Appendix G On Predictive Distribution of Language Models

In practice, LMs often do not follow Proposition 2.3 due to softmax activations. As such, in our MPC algorithm, when $t\in\mathcal{T}_{\mathrm{p_{val}}}$ and $t\neq\mathrm{encode}(x^{N}_{n_{k}+1})_{1}$ , then $P_{\theta}(x^{N}_{n_{k}+1},t_{k+1}=t|t^{k}_{1})$ may not be $0.0$ (where $\theta$ is the model weights). Eventually, this can potentially increase the complexity of our MPC algorithm during the Passing step.

In this section, we show that given any tokenized LM, we can force its output probabilities to obey Proposition 2.3, without any loss in terms of perplexity score on the token domain. This means that a tokenized LM satisfying Proposition 2.3 will guarantee the correctness of the Passing step in our MPC algorithm.

**COMPLETE THE FOLLOWING**
**1.** In the passage on the predictive distribution of language models, what causes LMs to often not follow Proposition 2.3 in practice?
**2.** For each statement, say whether the passage on the predictive distribution of language models agrees with it, and quote the words that decide it. (a) The issue described can raise the complexity of the MPC algorithm during the Passing step. (b) Forcing a tokenized LM to obey Proposition 2.3 comes at some cost in perplexity on the token domain. (c) The symbol $\theta$ stands for the model weights.
**3.** Pick up the passage on the predictive distribution of language models after its final sentence and continue it in the same technical voice.
The data is drawn from a separate, unrelated source.

Rows from a screen grounding dataset:
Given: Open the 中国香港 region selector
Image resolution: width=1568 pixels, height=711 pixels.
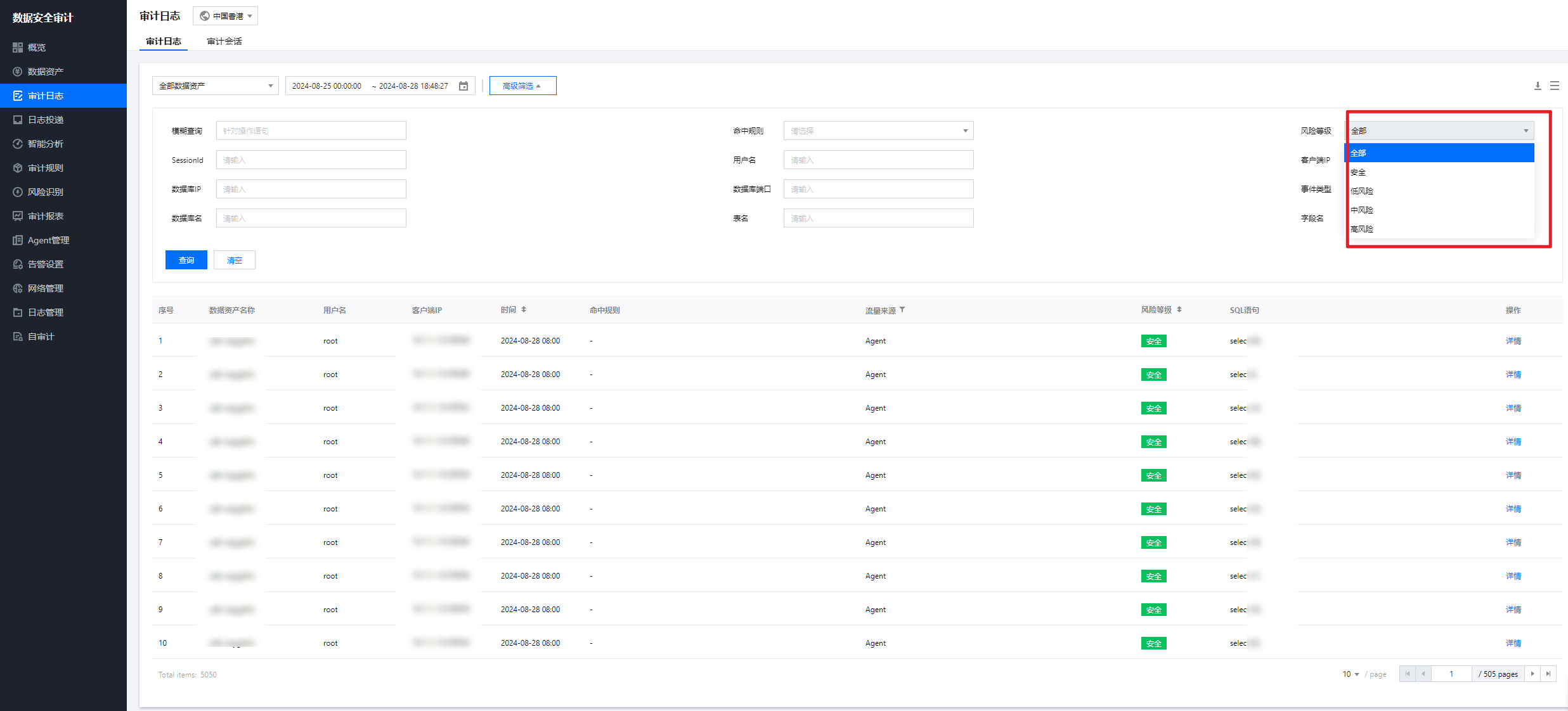Looking at the screenshot, I should tap(226, 16).
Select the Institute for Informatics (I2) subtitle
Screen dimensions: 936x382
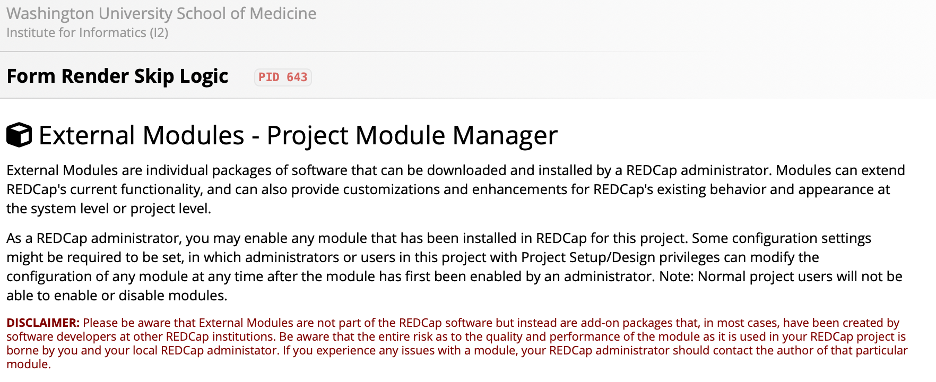[x=87, y=32]
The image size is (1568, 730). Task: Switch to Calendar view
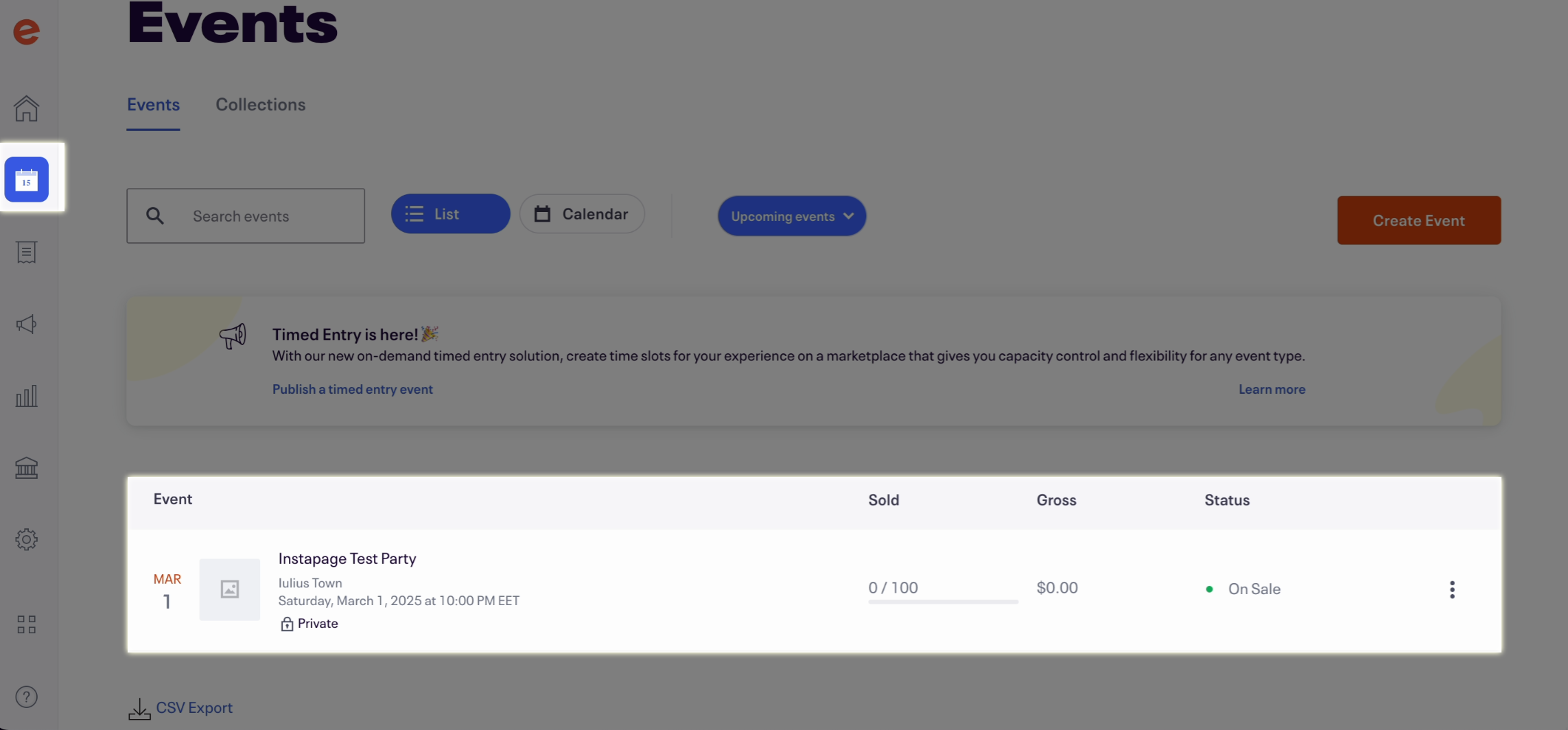point(582,214)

**SOLVED TASKS**
**1.** Softmax activations.

**2.**
(a) Yes: "this can potentially increase the complexity of our MPC algorithm during the Passing step"
(b) No: "without any loss in terms of perplexity score on the token domain"
(c) Yes: "where $\theta$ is the model weights"

**3.**
Finally, before going to the method, we remind the readers that Proposition 3.1 and Corollary 3.2 are factually correct and hold for all $\theta$ . As such, the refactoring step holds regardless.

G.1 Truncate-Renormalization Process

We justify the assumption that our tokenized language model $P_{\theta}(t_{i+1}|t^{i}_{1})$ follows Proposition 2.3. The idea is that we can turn a language model that does not follow Proposition 2.3 to the one that does while guaranteeing that the new model will always result in a lower token-level perplexity score.

We first introduce Proposition G.1. In this proposition, we are given a target discrete probability distribution $p$ where we know some of the values will not happen, says $\Phi^{*}$ . Assume that we have another distribution $q$ that approximates $p$ , then we can produce another distribution $q^{*}$ that is closer to $p$ in terms of KL divergence by setting corresponding probabilities of $q$ in $\Phi^{*}$ to $0.0$ and renormalize it (similar to rejection sampling).

Proposition G.1.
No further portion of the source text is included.